The non-discrimination rules prohibit discrimination in the administration of health insurance based on race, color, national origin, age, gender or disability. In addition to this general prohibition, the Final Rule outlines specific underwriting practices, plan designs and marketing activities that are prohibited forms of discrimination. Section 1557 does not mandate any coverage of benefits, but prohibits discriminatory exclusions or limitations from being placed on benefits. Thus, groups may not exclude gender reassignment surgery (or other benefits) based on a discriminatory factor. This means that a group health plan may exclude or limit gender reassignment surgery (or any other benefit) based on neutral, non-discriminatory factors, such as clinical criteria; however, a group health plan may not exclude or limit gender transition surgery (or any other benefit) because of a discriminatory factor (i.e., age, gender, gender identity, sexual orientation, disability, etc.).

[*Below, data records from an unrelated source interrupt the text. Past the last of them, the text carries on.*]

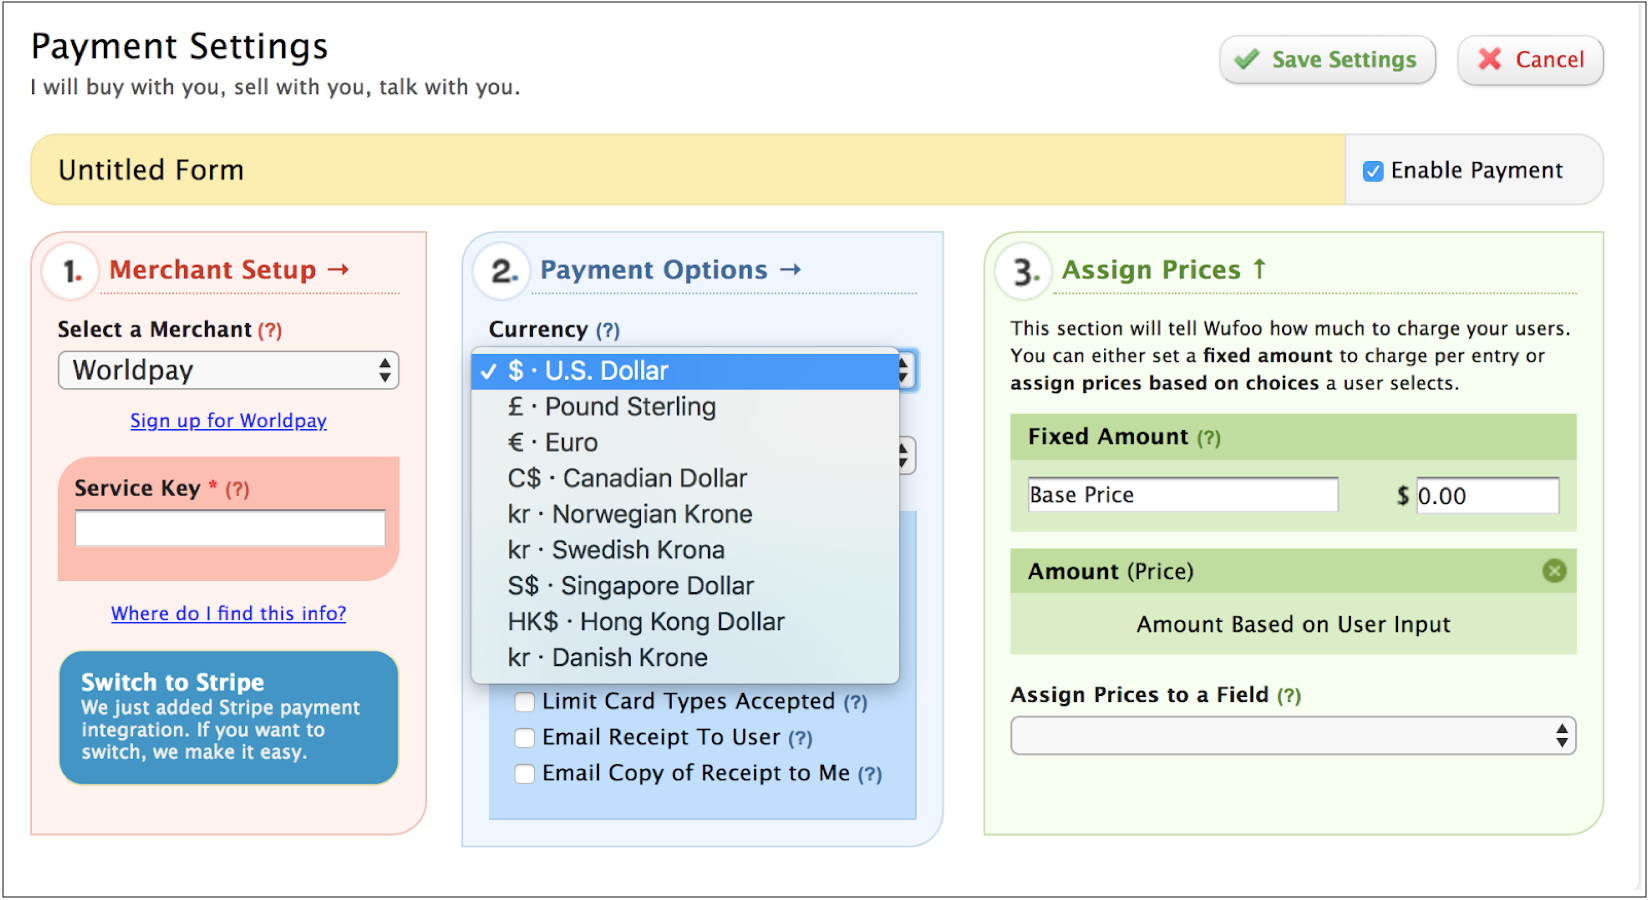Jump to the Payment Options section header
The image size is (1648, 900).
pos(652,269)
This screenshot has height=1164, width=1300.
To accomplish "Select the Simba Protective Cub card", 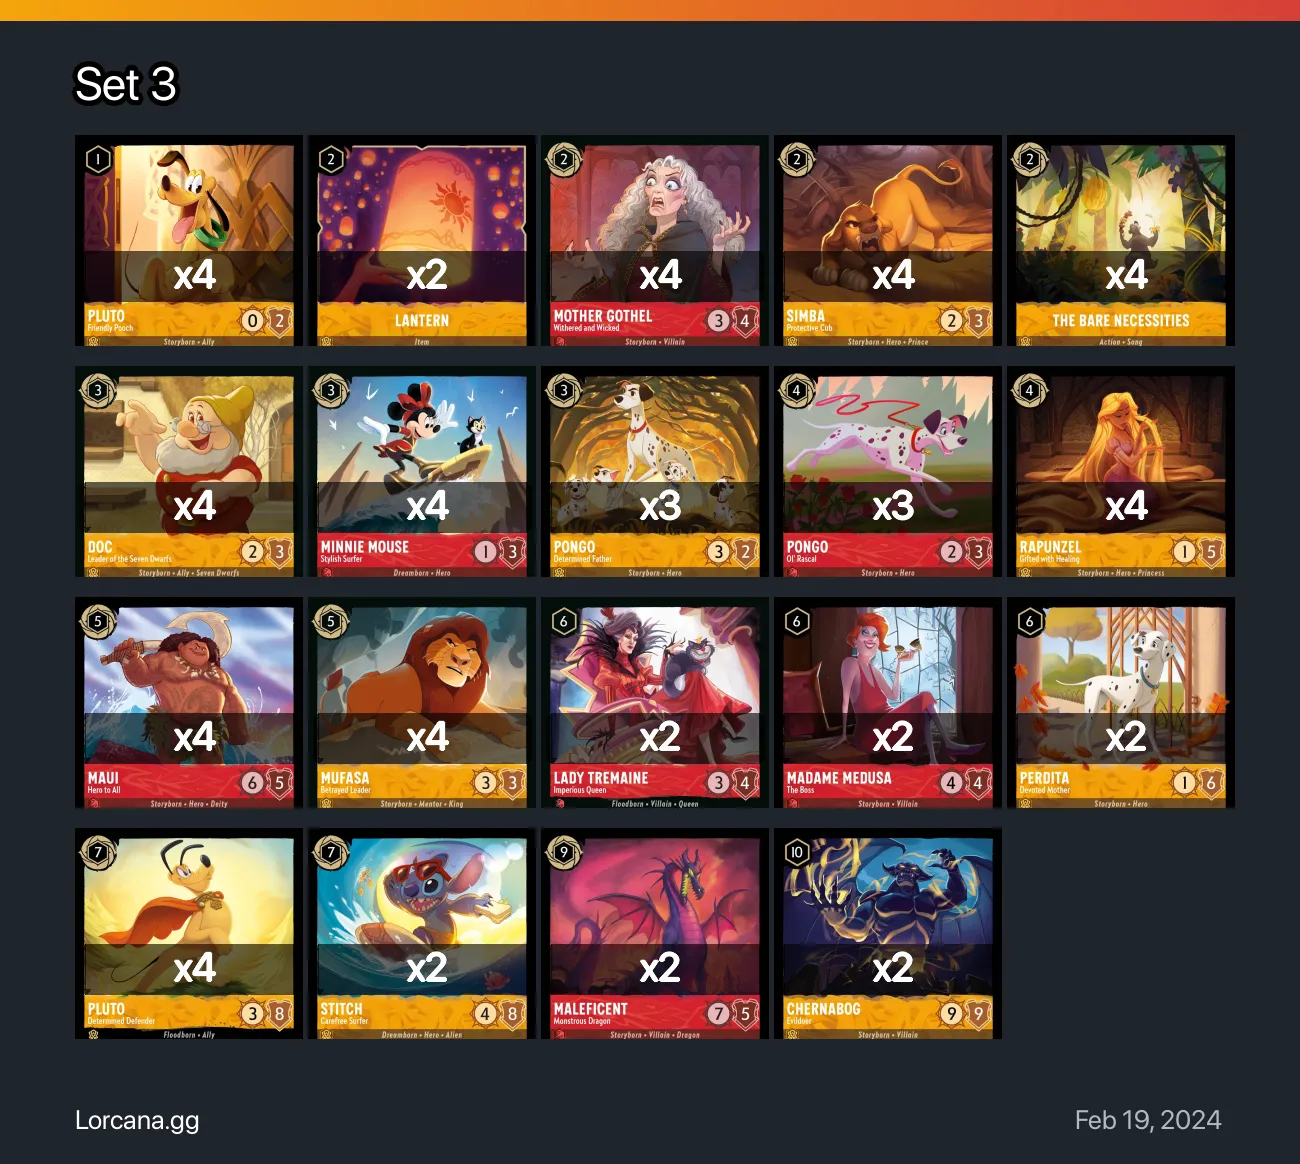I will [888, 241].
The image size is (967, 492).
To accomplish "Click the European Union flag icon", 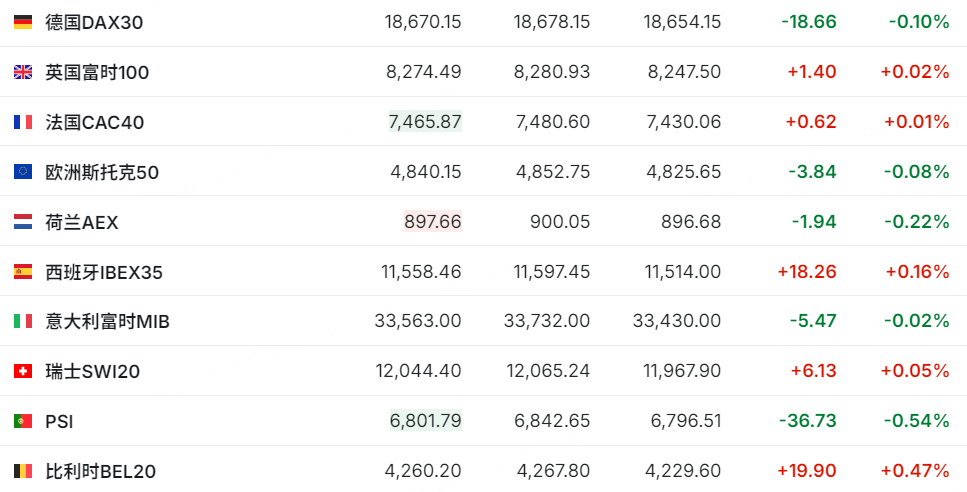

But, in response to this new rule every carrier has determined that all blanket exclusions for gender transition surgery when medically necessary shall be removed. Thus, the effect of this rule is to mandate the coverage of gender transition surgery. The key language here is "medically necessary." When is gender transition surgery medically necessary? This is "to be determined," but my guess would be that it is whenever a doctor says so. This is how Blue Cross Blue Shield is handling it:

Our insured plans will cover gender reassignment surgery when medically necessary.

Example 1: Acme chooses to not cover gender reassignment surgery because the owner does not want to employ transgendered persons. Such an exclusion would likely violate 1557, as it is based on a discriminatory factor.

Example 2: Acme chooses to cover gender reassignment surgery, subject to medical necessity and other clinical criteria. Such a limitation may be permissible under 1557, provided those criteria are neutral and non-discriminatory.

Of course, fully insured groups will have no say in whether their plan covers gender reassignment surgery. Starting in 2017, it will . . . end of story. Surprise!

Self-insured groups may have some say in the decision. For example, Blue Cross's default position for self-insured plans will be the same as their fully-insured approach. "Self-insured plans that do not wish to take the insured approach will need to work with their counsel to determine appropriate plan design and inform us in writing. Non-standard benefit requests will be subject to customary internal review." Thus, they will entertain an alternative approach, but it better not violate the non-discrimination rule. Self-insured plans that do not wish to cover these types of services will have come up with a non-discriminatory way to limit coverage for gender reassignment surgery. Good luck! Even if your counsel comes up with a plan that satisfies the rule, you will have to have your carrier's blessing as well.

No exemption was offered for employers or carriers that might object to paying for such services based on religious or moral grounds. I suspect those exceptions will have to be fought for and won (if they are to be won) in the courts.

My guess is that whether or not the surgery is "medically necessary" is where the battle will be fought between plans that want to limit these services and the carriers and government that want to extend them. What exactly does "medically necessary" mean? I guess we will find out.